» Directive 1
From the album review, reproduce the passage starting at "That said, ‘Lick" and ending at "equally as ground-breaking.".
» Directive 2
In the album review, condense the paragraph that begins "Obviously, the common denominator" into a shorter version that keeps its main points.

» Supplied text
Perhaps it’s the simple and sublimely unique charm of it all, but the “fault” that I have discovered with ‘Trout Mask Replica’ is the fact that it feels more like a scrapbook of those nine months holed up in a claustrophobic house rather than a proper and cohesive autobiography of those times. Please don’t misinterpret those words to mean it is unworthy. After all, I am an ardent supporter and one of the faithful that applaud ‘Trout Mask Replica,’  that represents one of the most landmark recordings in Pop/Rock of the 20th century. As a matter of fact, I listened to it alongside The Mothers Of Invention ‘Uncle Meat’ in a single sitting and there is quite a bit of similarity regarding the structure of each album.

Obviously, the common denominator is Frank Zappa himself who informed the construction and flow of ‘Trout Mask Replica.’ He was able to more-or-less realize what HE THOUGHT The Captain was trying to achieve rather than allowing Beefheart to express what he truly wanted (perhaps that was impossible)…but that will never be known. However, the snippets of those “field recordings” and other shenanigans that were grooved into wax seem to be more of Zappa’s perverse nature than it does the overarching concept Beefheart had in mind.

That said, ‘Lick My Decals Off, Baby’ has all of the raucous, cantankerous, obstreperous and demanding music of ‘Trout Mask Replica,’ yet has a beauty, sheen and digestive quality that I don’t think Zappa ever wanted; he endeavored to make a difficult album even less surmountable by the masses…pushing the boundaries further than The Captain even wanted. ‘Lick…’ is just as free, unencumbered and freewheeling, but unlike its predecessor, possesses more structure, stability and accessibility. However, reflecting on Beefheart’s recorded output, ‘Lick My Decals Off, Baby,’ is an album that (like ‘Strictly Personal’) is absolutely essential; equally as ground-breaking.

» Data provided

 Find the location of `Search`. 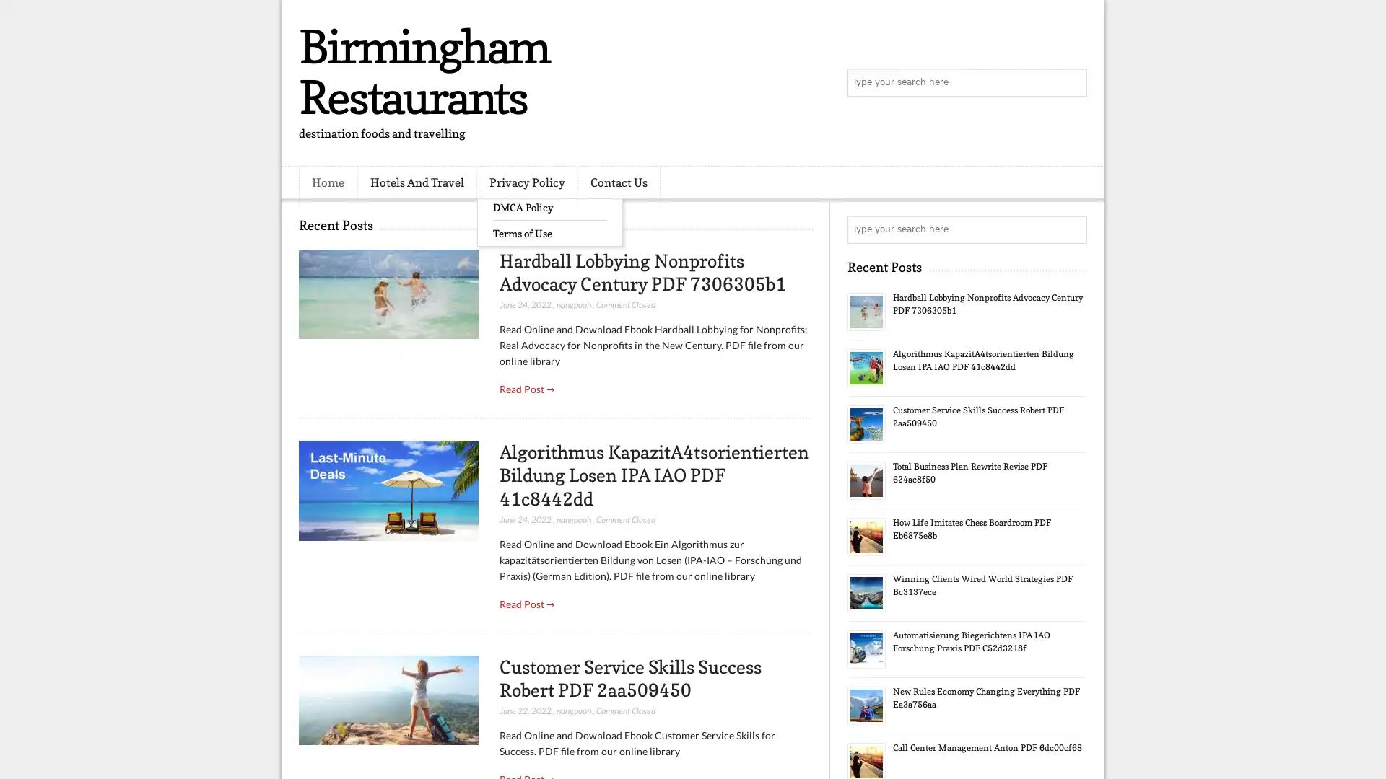

Search is located at coordinates (1072, 230).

» Complete response 1
That said, ‘Lick My Decals Off, Baby’ has all of the raucous, cantankerous, obstreperous and demanding music of ‘Trout Mask Replica,’ yet has a beauty, sheen and digestive quality that I don’t think Zappa ever wanted; he endeavored to make a difficult album even less surmountable by the masses…pushing the boundaries further than The Captain even wanted. ‘Lick…’ is just as free, unencumbered and freewheeling, but unlike its predecessor, possesses more structure, stability and accessibility. However, reflecting on Beefheart’s recorded output, ‘Lick My Decals Off, Baby,’ is an album that (like ‘Strictly Personal’) is absolutely essential; equally as ground-breaking.

» Complete response 2
Frank Zappa is the common link, having shaped the construction and flow of 'Trout Mask Replica.' He realized what he thought the Captain wanted rather than letting Beefheart express his true aims, which may have been impossible and will never be known. The "field recordings" snippets and other antics on the record seem to reflect Zappa's perverse nature more than Beefheart's overarching concept.